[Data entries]
=======
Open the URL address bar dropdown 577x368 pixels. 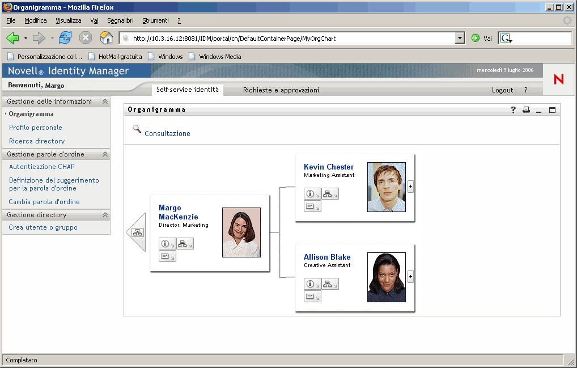(460, 39)
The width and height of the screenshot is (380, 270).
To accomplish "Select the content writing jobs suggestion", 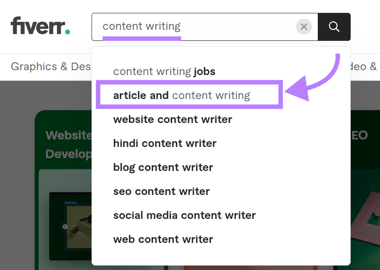I will point(164,71).
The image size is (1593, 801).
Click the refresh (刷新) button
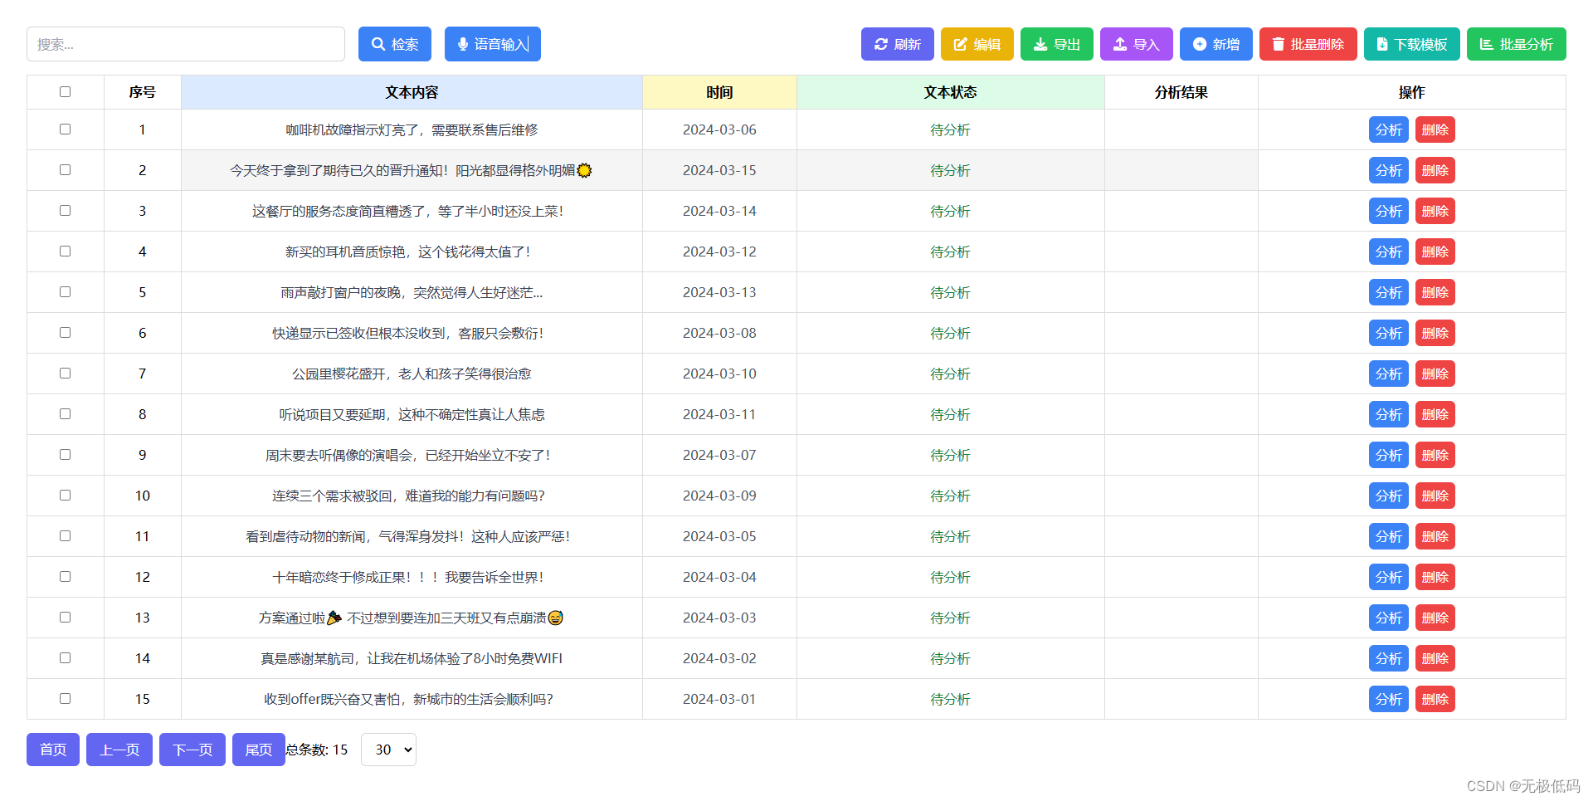(897, 44)
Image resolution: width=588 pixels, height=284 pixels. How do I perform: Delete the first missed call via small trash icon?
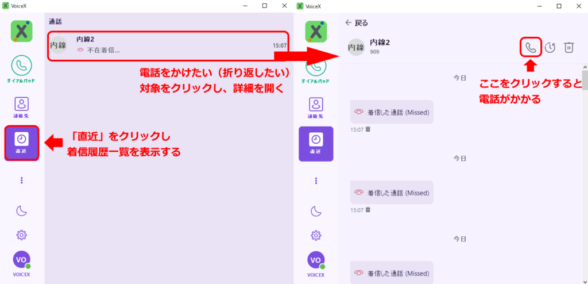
=======
### Stated goal
Render every row from the line with "The image size is (1593, 801)." through the end of the rows as a Markdown table, using a column named "No." for the row number and a column named "Line" for its text. Skip blank lines and leave out the pictures.

### Written response
| No. | Line |
|---|---|
| 1 | The image size is (1593, 801). |
| 2 | Click the refresh (刷新) button |
| 3 | (897, 44) |
| 4 | Image resolution: width=588 pixels, height=284 pixels. How do I perform: Delete the first missed call via small trash icon? |